Quando a família está sensibilizada para a questão, ela discute regras, comportamentos e condutas desejáveis e aceitáveis. Pode redigir um protocolo com a sua estrutura de governança e, depois, formalizar tudo num acordo de acionistas. Criar conselhos que façam sentido, como os de administração e de família ou sócios. O processo inverso, no qual a criação dos conselhos precede os entendimentos familiares, pode resultar em pouca governança e falta de funcionamento efetivo dos órgãos.

INTENÇÕES FORMALIZADAS — O acordo de acionistas é crucial para as empresas que querem elevar seu nível de governança. “O processo de elaboração do texto é mais importante até que o próprio acordo, pois nele a família aprende a conversar”, afirma Najjar. Consultores dizem que um acordo de acionistas bem feito deve tratar das questões mais prosaicas e ser extremamente detalhado. Marcatti costuma dividir o acordo em três grandes blocos: o dos aspectos legais da sociedade, o das combinações e acordos entre família e o das condições da participação dos sócios.

O conselheiro independente constrange os demais membros a discutir somente os assuntos relevantes para a empresa

No bloco das combinações, devem constar assuntos como as condições para o ingresso dos familiares no quadro de funcionários da empresa, o funcionamento e a composição do conselho de administração, a forma de aprovação do orçamento e dos investimentos da companhia, como será definida a distribuição de lucros, e as operações com partes relacionadas (como a possibilidade de a empresa fazer empréstimos para os parentes).

* [Seção de dados]
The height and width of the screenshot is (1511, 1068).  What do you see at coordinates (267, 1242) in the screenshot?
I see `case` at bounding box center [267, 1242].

* [Ações necessárias]
**A)** Reescreva o texto sobre governança familiar de "No bloco das" a "para os parentes).", colocando "financiamentos" no lugar de "empréstimos".
**B)** Responda com base no texto sobre governança familiar:
(i) Em quantos grandes blocos Marcatti costuma dividir o acordo de acionistas?
(ii) Segundo Najjar, o que a família aprende no processo de elaboração do texto do acordo?
(iii) Que conselhos o primeiro parágrafo cita como exemplos de conselhos que façam sentido?

* [Respostas por tarefa]
**A)**
No bloco das combinações, devem constar assuntos como as condições para o ingresso dos familiares no quadro de funcionários da empresa, o funcionamento e a composição do conselho de administração, a forma de aprovação do orçamento e dos investimentos da companhia, como será definida a distribuição de lucros, e as operações com partes relacionadas (como a possibilidade de a empresa fazer financiamentos para os parentes).

**B)**
(i) Em três grandes blocos.
(ii) A conversar.
(iii) Os de administração e de família ou sócios.